The role of molecular markers predicting the prognosis and the selection of patients for further adjuvant therapies is not well established in oligodendroglioma patients. A potential prognostic as well as a therapeutically predictive factor, topoisomerase IIα (topoIIα), is a molecular target for certain cytotoxic drugs. Its expression has been shown to correlate with the prognosis in a number of different cancers and with the chemosensitivity of cancer cells in vitro. The expression of topoIIα was evaluated immunohistochemically in 59 oligodendrogliomas and in 29 mixed gliomas with a predominating oligodendroglioma component by the use of a tissue microarray technique. In the gliomas, the percentage of topoIIα immunopositive cells protein expression varied from 0.0 to 49.1% (5.2 ± 8.3%, mean± SD). In oligoastrocytomas, the mean topoIIα score was significantly higher in the oligodendroglioma than in the astrocytoma component of the tumour (5.37 ± 5.58% vs. 1.89 ± 2.49%, P = 0.018). A significant association was found between the high proportion of topoIIα positive cells and high grade of the tumour (P < 0.0001), high tumour proliferation rate (P < 0.0001), p53 overexpression (P = 0.01) and high expression of tumour suppressing retinoblastoma protein (P = 0.023). TopoIIα expression was not associated with the age or sex of patient, and the rate of apoptosis. TopoIIα expression associated highly significantly with patient prognosis; a significantly higher proportion of patients with low rather than with high topoIIα score was alive at the end of the 5‐year follow‐up (P = 0.03).

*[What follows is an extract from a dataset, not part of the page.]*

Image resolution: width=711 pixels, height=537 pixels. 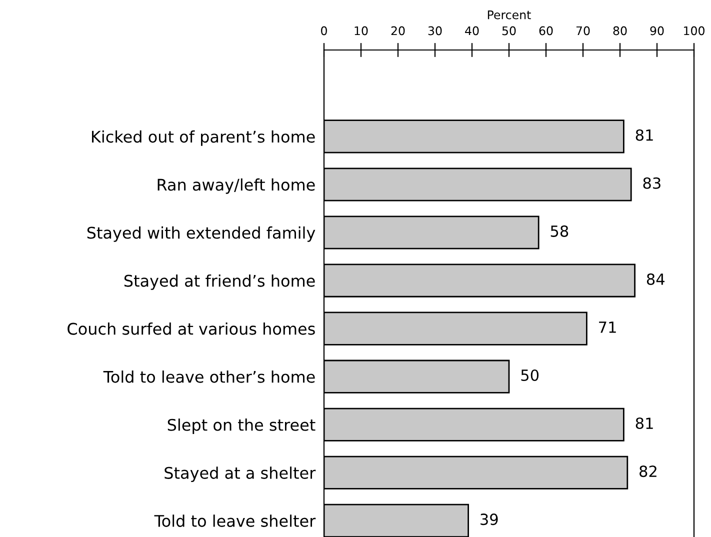 What do you see at coordinates (652, 183) in the screenshot?
I see `data-label: 83` at bounding box center [652, 183].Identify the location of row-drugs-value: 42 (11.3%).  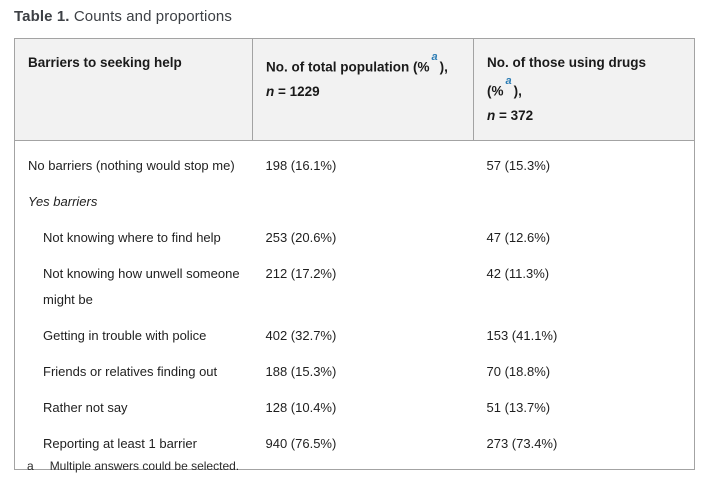
(584, 286).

Cox analysis was used to demonstrate that topoIIα had an independent prognostic value for survival (P = 0.034). In conclusion, high topoIIα expression characterizes oligodendrogliomas and oligoastrocytomas which are poorly differentiated, have high proliferation rate, and has prognostic value for overall survival of these patients. Therefore, topoIIα may be a useful marker for better targeted selection of poor prognosis oligodendroglioma patients for adjuvant therapy.